BELGIË - HOGE VENEN
In de Hoge Venen, daar waar de winter zijn penseel drenkt in wit, is alles verstild door een sluier van sneeuw. De rivier Helle trekt traag en standvastig haar weg tussen de gorzen, spiegelend met het licht van een bleke zon.
Noir Flohay verschijnt als vage schimmen in dit winterse landschap; de zwarte sparren opgelicht tegen de verbijsterende witheid alsof ze getekend zijn door de hand van een kunstenaar.
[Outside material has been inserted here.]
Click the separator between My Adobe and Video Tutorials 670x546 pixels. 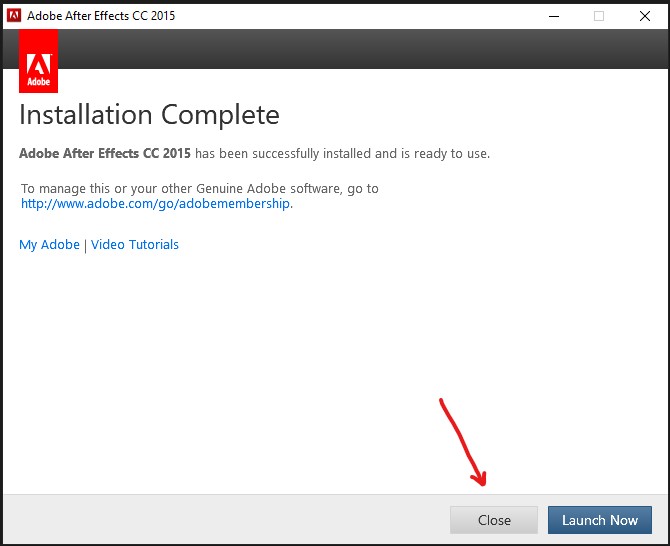coord(85,244)
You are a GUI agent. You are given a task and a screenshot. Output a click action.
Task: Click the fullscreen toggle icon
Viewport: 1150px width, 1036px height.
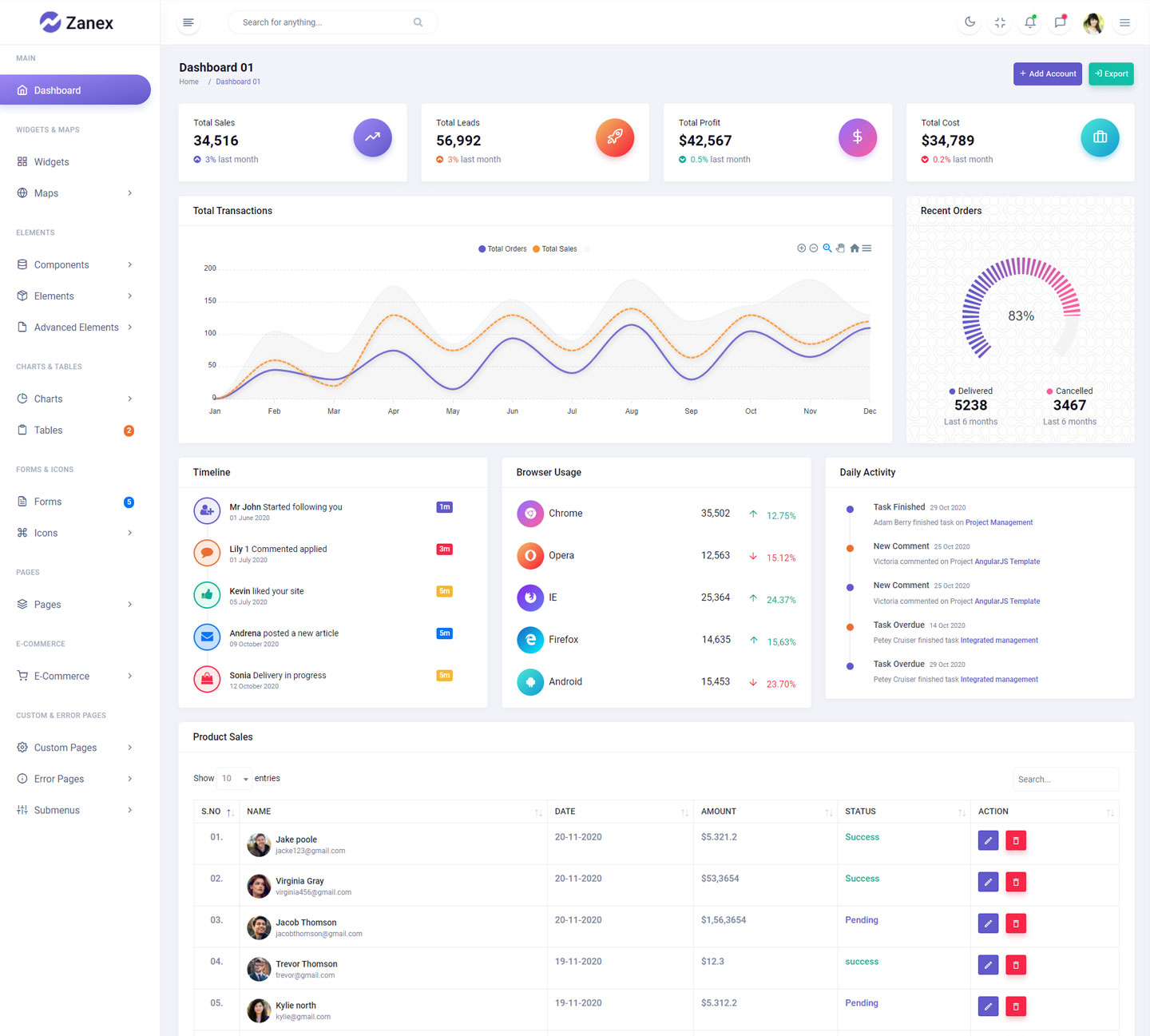point(1000,22)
Hun donkere takken dragen zware lasten sneeuw, kronen glinsterend onder een grijze hemel.
Het vlonderpad verdwijnt en verschijnt tussen de sneeuwbuien door, winden die fluisteren over verse sneeuwvlaktes, bedekt met rimpelingen en golven gevormd door het onzichtbare penseelwerk van de winterbries.
Alles is stilte hier; het knarsende geluid van voetstappen op bevroren paden is als muziek in deze symfonie van stilte. Het echoot tussen stille wachters - de sparren die groots oprijzen ondanks hun besneeuwde mantels.
Ja, hier in de Hoge Venen, waar winter regeert over rivier Helle en Noir Flohay en het vlonderpad slingert tussen sparren - hier ademt elke hoek poëzie.